Он запомнил. Он вообще всё запоминал — Несвета давно поняла, что память у мальчишки нечеловечья, цепкая, как репей. Скажи раз — будет помнить через год слово в слово. Это и пугало её, и было её единственной надеждой: такого, может, и выйдет выучить осторожности прежде, чем он сам себя погубит.

В Заречье его сторонились. Не били — боялись бить, помнили выжженный знак и поповский страх, — а сторонились, что для ребёнка едва ли не хуже. Бабкин выкормыш. Озёрный. Тот, кого Велес пометил. Мальчишки, играя в лапту на выгоне, замолкали, когда он проходил мимо, и провожали глазами, и сплёвывали через плечо. Девки крестились. Только дурачок Филя, пастуший сын, не боялся Ждана — но Филя и грозы не боялся, и собак, и попа, потому что бояться ему было нечем.

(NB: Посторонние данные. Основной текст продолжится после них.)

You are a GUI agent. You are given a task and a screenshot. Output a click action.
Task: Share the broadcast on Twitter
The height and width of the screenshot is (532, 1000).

— Ты чего всё один да один, — спросил его как-то Филя, сидя на меже и болтая босыми ногами. — Айда с нами. Мы вон жабу нашли с двумя головами.

— Несвета не велит, — сказал Ждан.

— А ты не слушай. Я вот мамку не слушаю.

— Тебя мамка любит, — сказал Ждан спокойно, без обиды, как говорят о погоде. — А меня Несвета бережёт. Это другое.

Филя подумал, поковырял в носу и согласился, что да, другое, хотя разницы не понял.

В тот день Несвета послала его за травой — за приозёрной осокой, что брали по осени для какого-то её снадобья. Послала с наказом строгим: бери у мостков, где люди, дальше не ходи, и до темна — домой. Ждан кивнул, как всегда, и, как всегда, послушался бы — если б не туман.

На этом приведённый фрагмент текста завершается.